Submitted by Anonymous on Mon, 02/18/2002 - 5:39 PM

Permalink

I do subvocalize. I think I just acquired the skill of effectively skimming very young. The test I referred to took place when I was in 9th grade.

I think it may be partly a style of reading too. I can’t read serious academic articles very fast but I breeze through novels, magazines, and the like at an amazing speed. My husband who reads very slow has a hard time understanding it. I think he approaches everything like a scientific article and thus gets through very little.

Beth

Submitted by Anonymous on Tue, 02/19/2002 - 7:47 AM

Permalink

I’m going to try to find the box that has that project and article reprint in it!!

Again, “How Fast Are The World’s Best Readers”, written probably some time in the 1980’s (I was researching in 1988). Both scientifically defensible and funny, a real tour de force. Do try to read it.

Your husband could probably learn to read faster/semi-skim if he had any motivation to do so. Most good reading teachers/tutors could help him. The main point with an adult is whether he wants to go to the trouble, or whether he feels fine as he is.

Ummm - tests given when you were in Grade 9 maybe should be taken with a grain of salt? I wouldn’t want any of my test results from Grade 9, academic, medical, vision, or personality, used to judge me now; I’m a whole different person after 38 years of life experience and several university degrees and whatnot; and the testing given in my high schools was not always of the highest academic and scholarly standards…

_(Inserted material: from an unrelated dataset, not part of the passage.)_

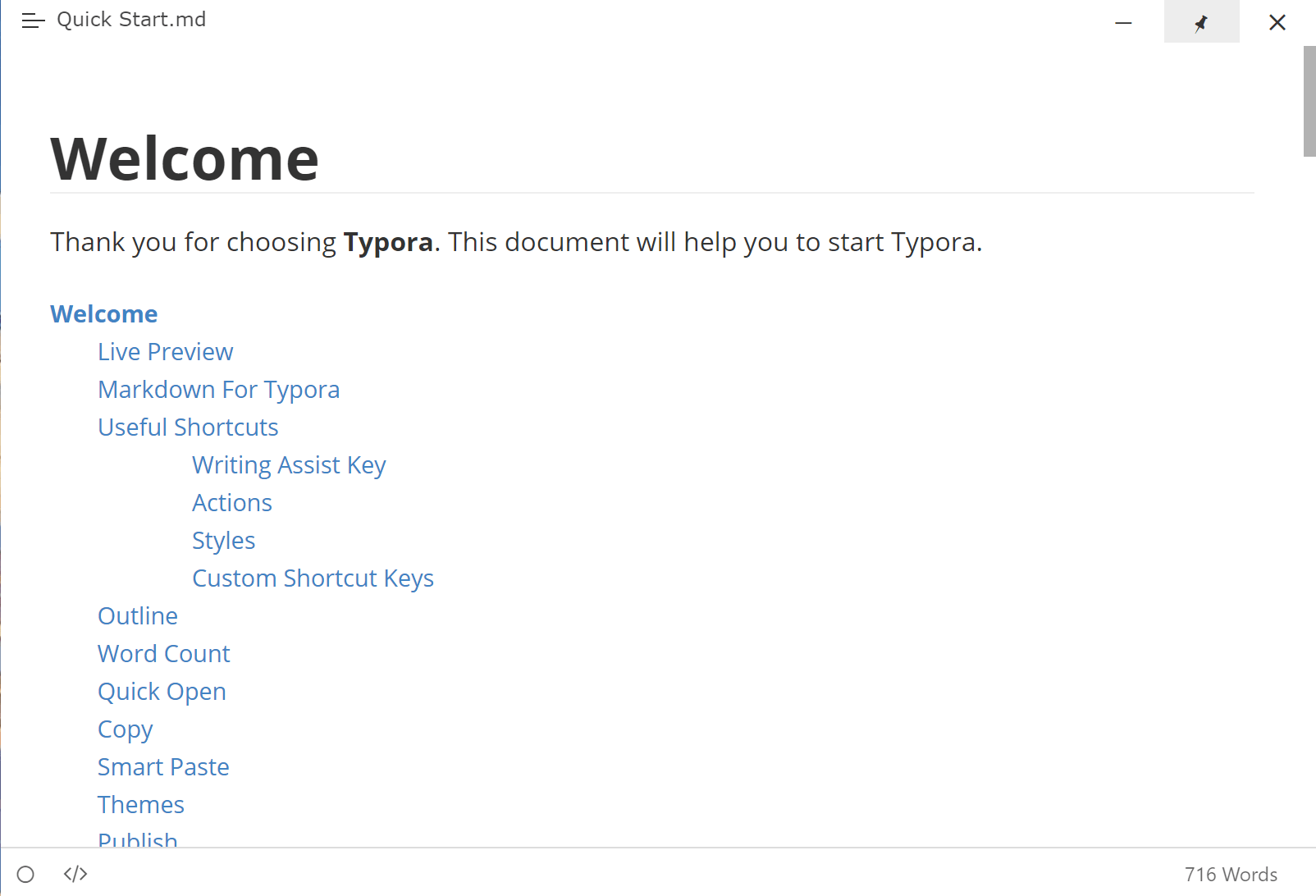Open Markdown For Typora section
The width and height of the screenshot is (1316, 896).
tap(218, 389)

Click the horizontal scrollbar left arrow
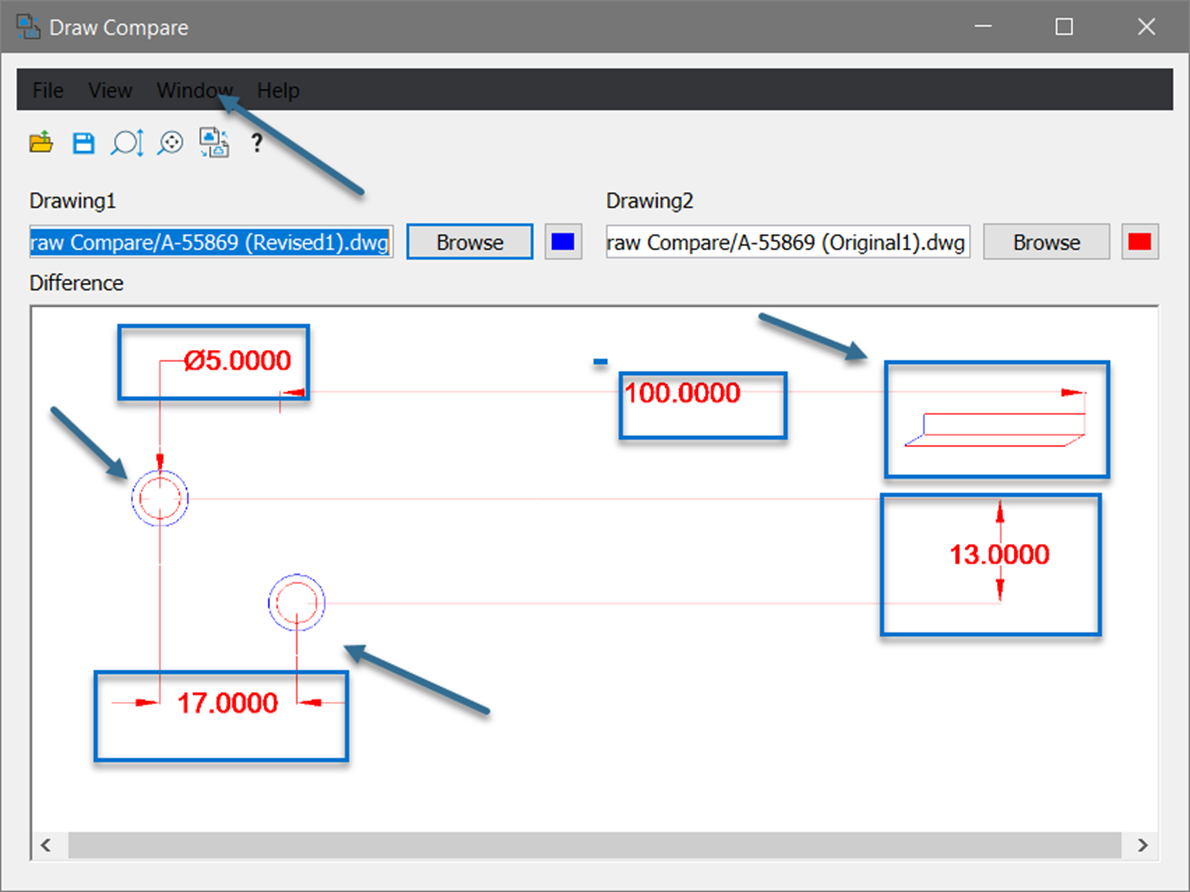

Submitted by Anonymous on Tue, 02/19/2002 - 8:07 AM

Permalink

Well, I don’t have any formal testing results on this, but this is one of the areas where I am amazingly weak myself. I tend to miscall things, to stutter, to reverse orders, and finally to stress out totally on this kind of test. I have been trained/trained myself up to a level of mediocrity by using coping skills such as pointing a finger at each object as I name it, holding myself to a rhythmic pace and not rushing, and insisting that the tester not push at me.

I miscall words in speech frequently, especially nouns. I stutter somewhat in speech, mostly cleared it up myself but it returns badly when I’m tired. I reverse orders in numbers all the time (weird as I really am an advanced math person, and unlike many math people I do mental calculations — with double-checks for order.) I get directions muddled and was over 40 before I was at all consistent with left and right, still making mistakes. I have a trial with spatial/body orientation.

What makes this weakness peculiar is that I’m also an excellent reader, a writer, a proofreader, and an advanced math person. I’m one of those people who glances at a sign on the highway and then reels off the full content. I do well on multiple-choice tests — pointing my finger at each number so as not to lose it.

Since I am *worse* than most of the students I teach on rapid naming, on memorization of formulas, on general visual skills, and a host of other things, I tend to think that there is something else besides these skills involved.

Submitted by Anonymous on Tue, 02/19/2002 - 1:41 PM

Permalink

I agree about ninth grade!!! Don’t still have those zits either. It is just that I still am a very fast reader–I read an incredible amount of stuff!!!

On my husband, I think there is a personality effect here too. He can’t believe I don’t read everyone word. He is a much more detailed kind of guy and I think it goes against his basic personality to not be thorough.